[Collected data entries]
★ ★ ★ ★

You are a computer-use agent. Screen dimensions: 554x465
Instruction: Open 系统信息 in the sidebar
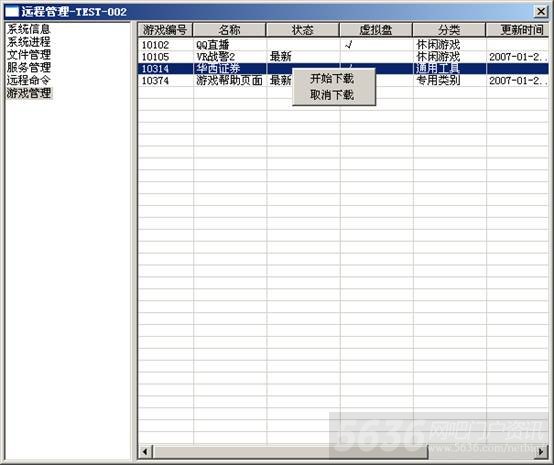click(29, 29)
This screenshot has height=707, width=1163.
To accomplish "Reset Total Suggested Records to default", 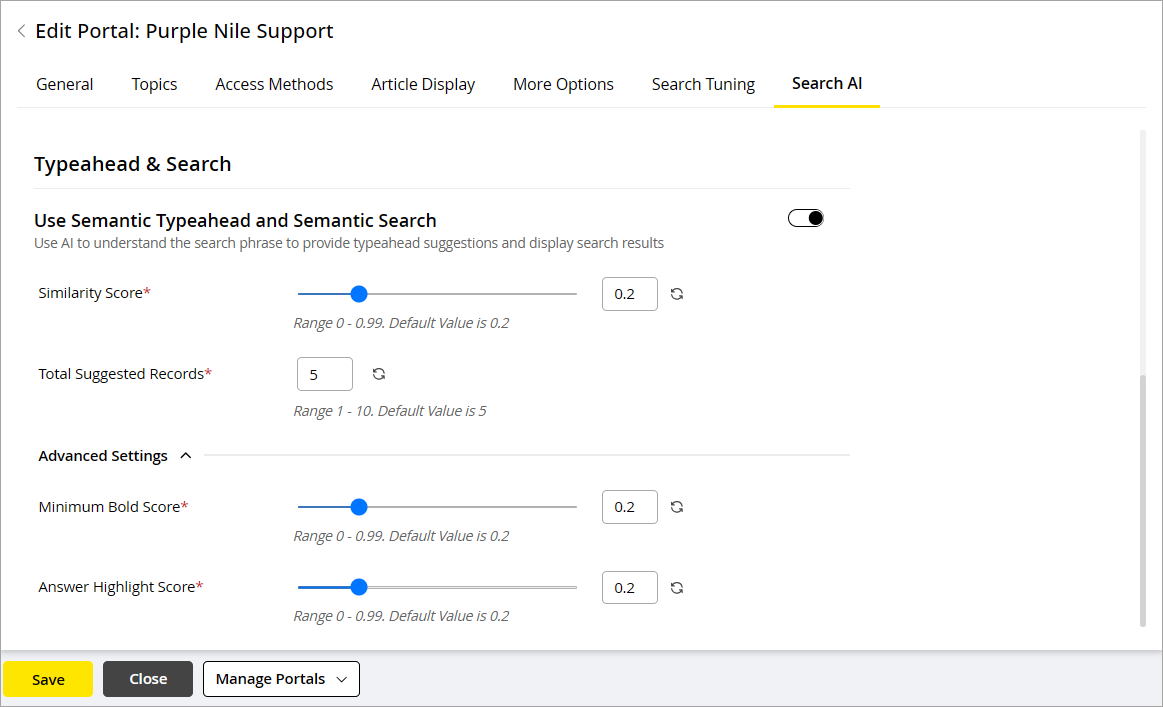I will pos(379,374).
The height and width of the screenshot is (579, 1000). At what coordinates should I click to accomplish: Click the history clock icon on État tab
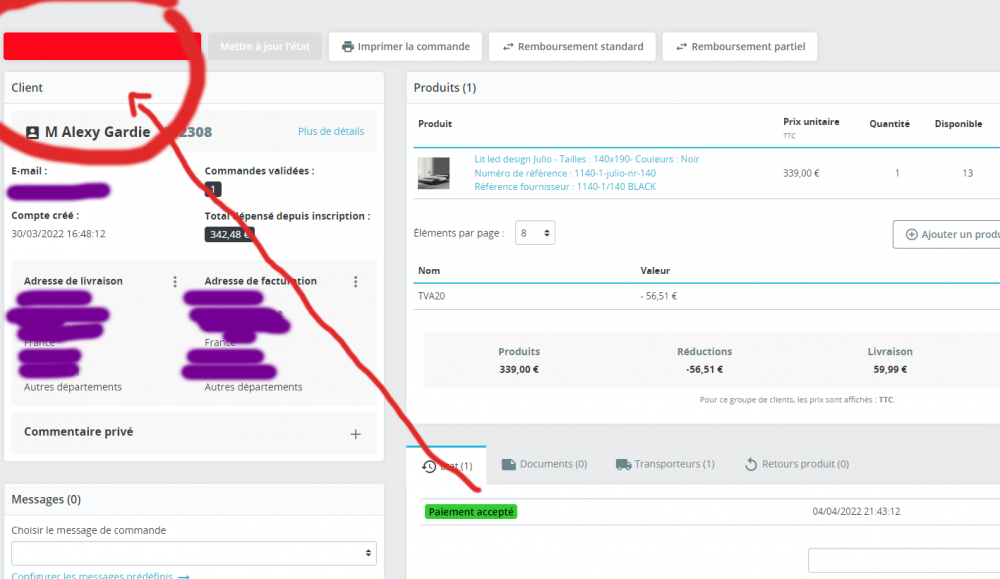(431, 464)
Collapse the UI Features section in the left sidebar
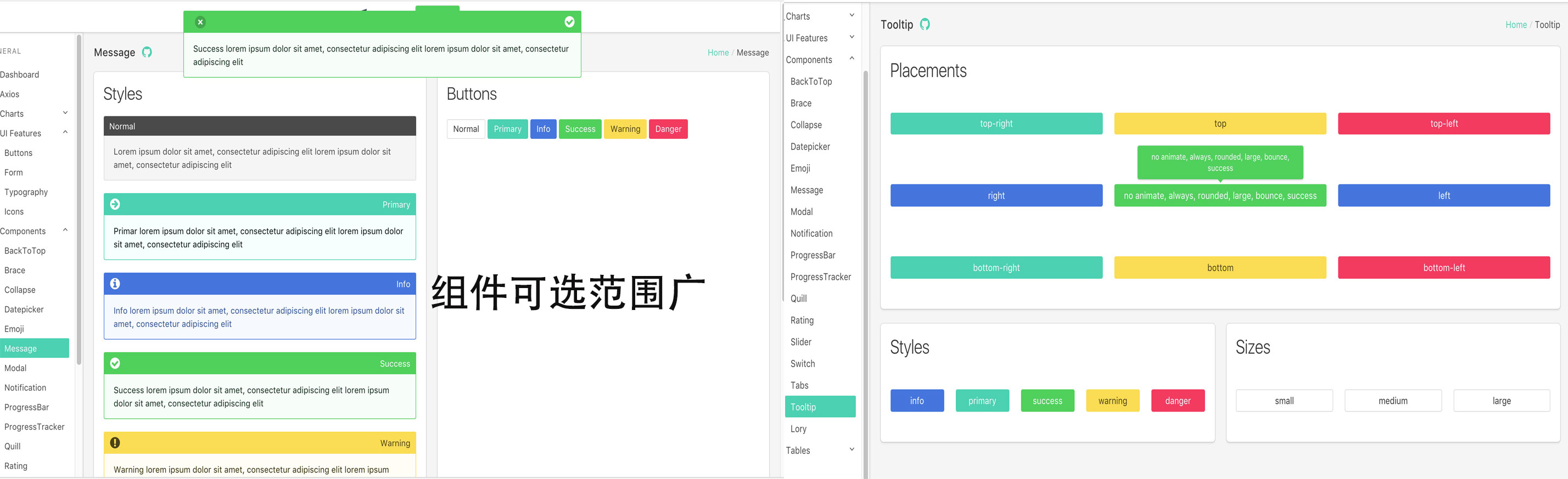The height and width of the screenshot is (479, 1568). 65,133
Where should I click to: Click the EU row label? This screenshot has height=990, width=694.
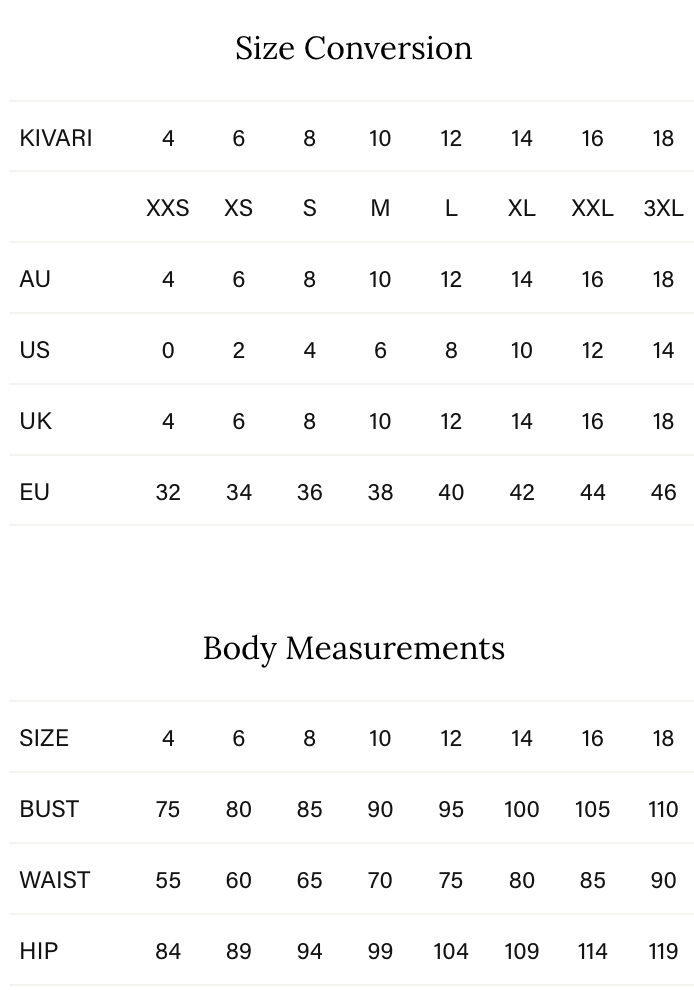click(x=35, y=492)
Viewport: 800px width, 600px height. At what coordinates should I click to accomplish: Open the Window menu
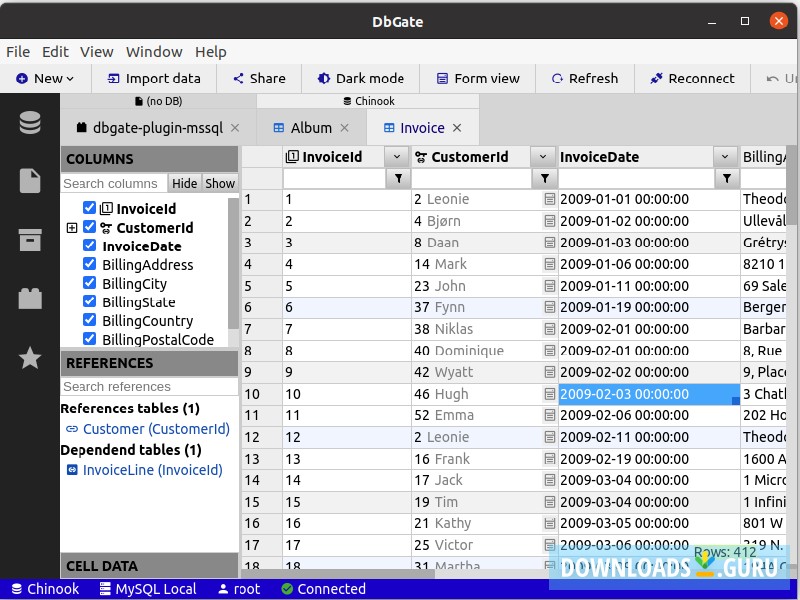coord(154,52)
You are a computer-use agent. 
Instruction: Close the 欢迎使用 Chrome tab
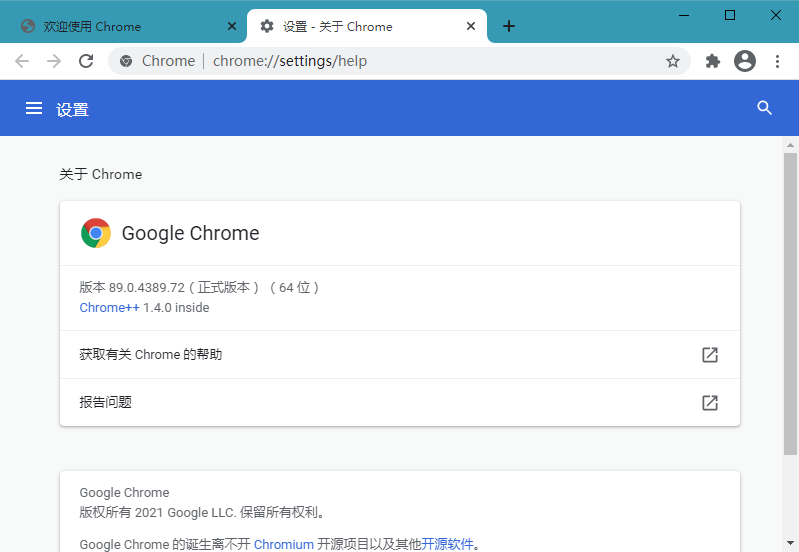(x=232, y=26)
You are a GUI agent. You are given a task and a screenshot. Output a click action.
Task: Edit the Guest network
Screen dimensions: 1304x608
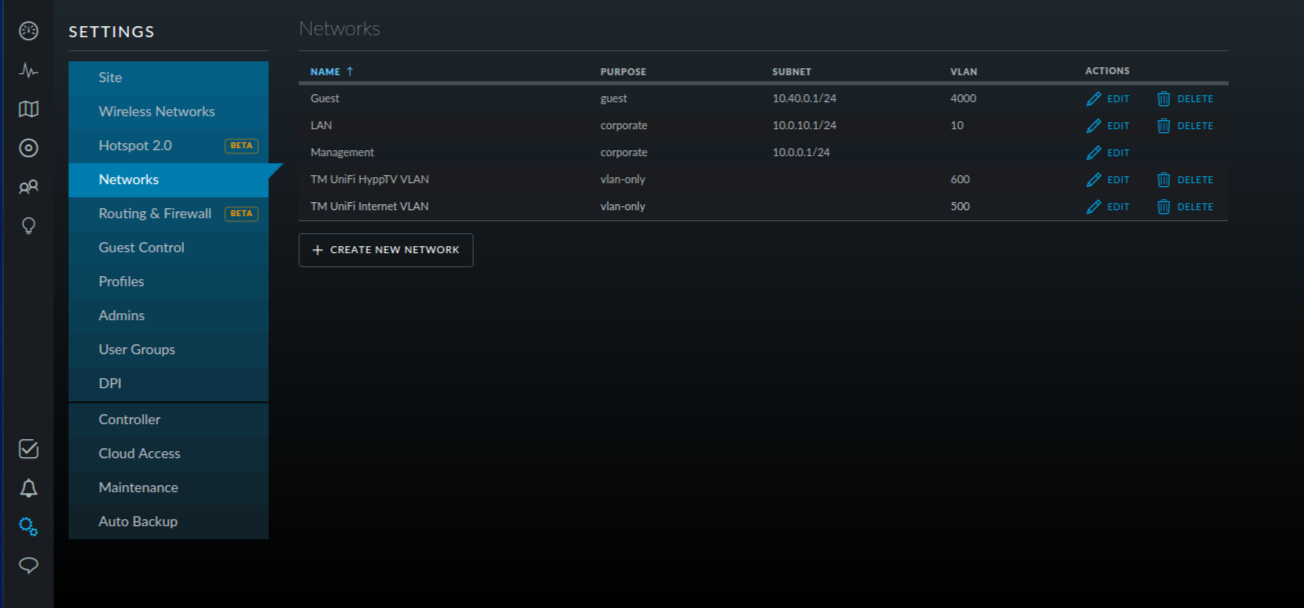click(x=1108, y=99)
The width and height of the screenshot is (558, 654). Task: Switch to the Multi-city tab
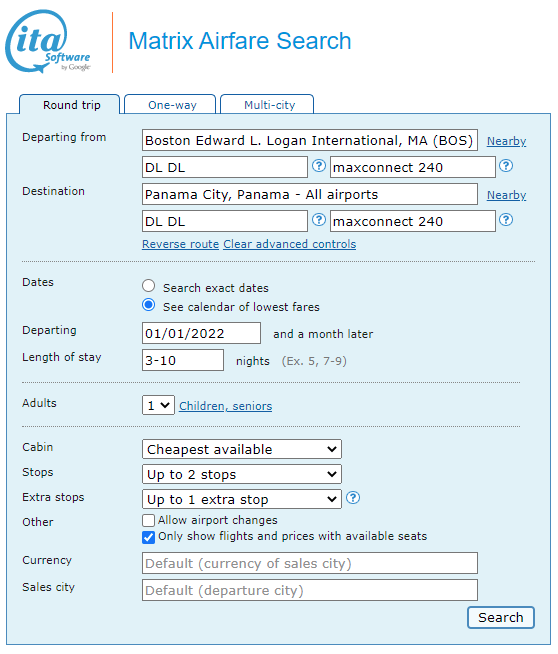click(267, 104)
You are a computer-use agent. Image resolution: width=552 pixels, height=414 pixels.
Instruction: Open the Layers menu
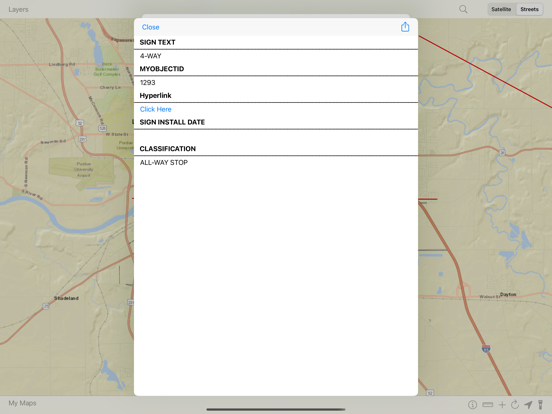(x=18, y=10)
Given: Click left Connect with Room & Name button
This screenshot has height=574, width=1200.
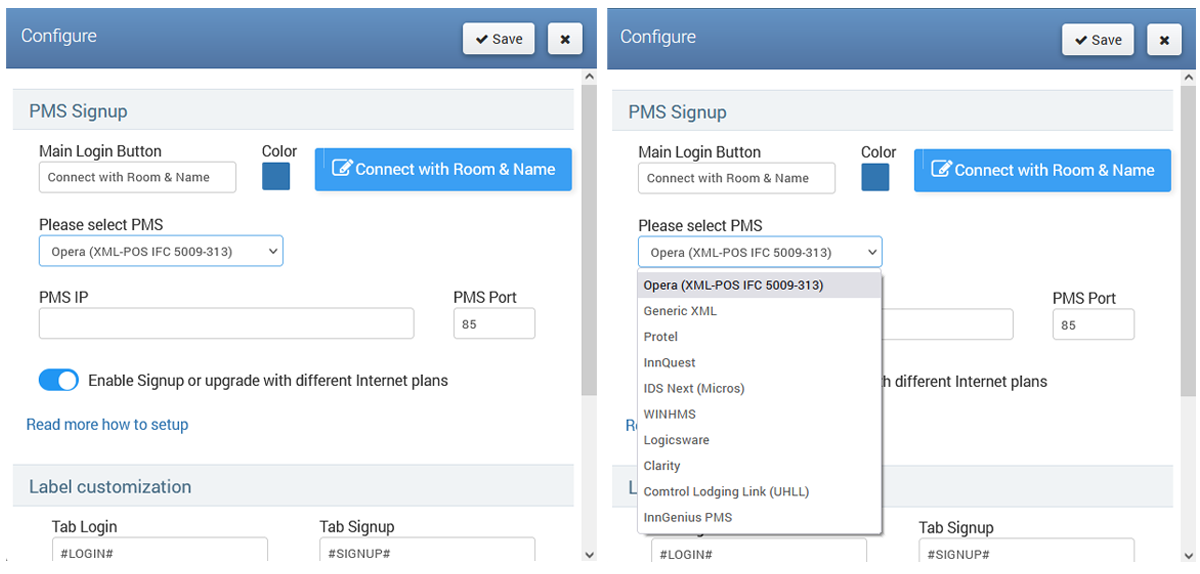Looking at the screenshot, I should 443,169.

★ ★ ★ ★

Description of the task ▸
Leave the pictures aside and transcribe only the lines from the one holding "You are a GUI" through the final line of the records above.

Answer to the problem ▸
You are a GUI agent. You are given a task and a screenshot. Output a click action.
Task: Edit the Guest network
Screen dimensions: 1304x608
click(x=1108, y=99)
The width and height of the screenshot is (558, 654). Task: Switch to the Multi-city tab
click(267, 104)
You are a computer-use agent. Image resolution: width=552 pixels, height=414 pixels.
Instruction: Open the Layers menu
(x=18, y=10)
Given: Click left Connect with Room & Name button
This screenshot has height=574, width=1200.
Looking at the screenshot, I should 443,169.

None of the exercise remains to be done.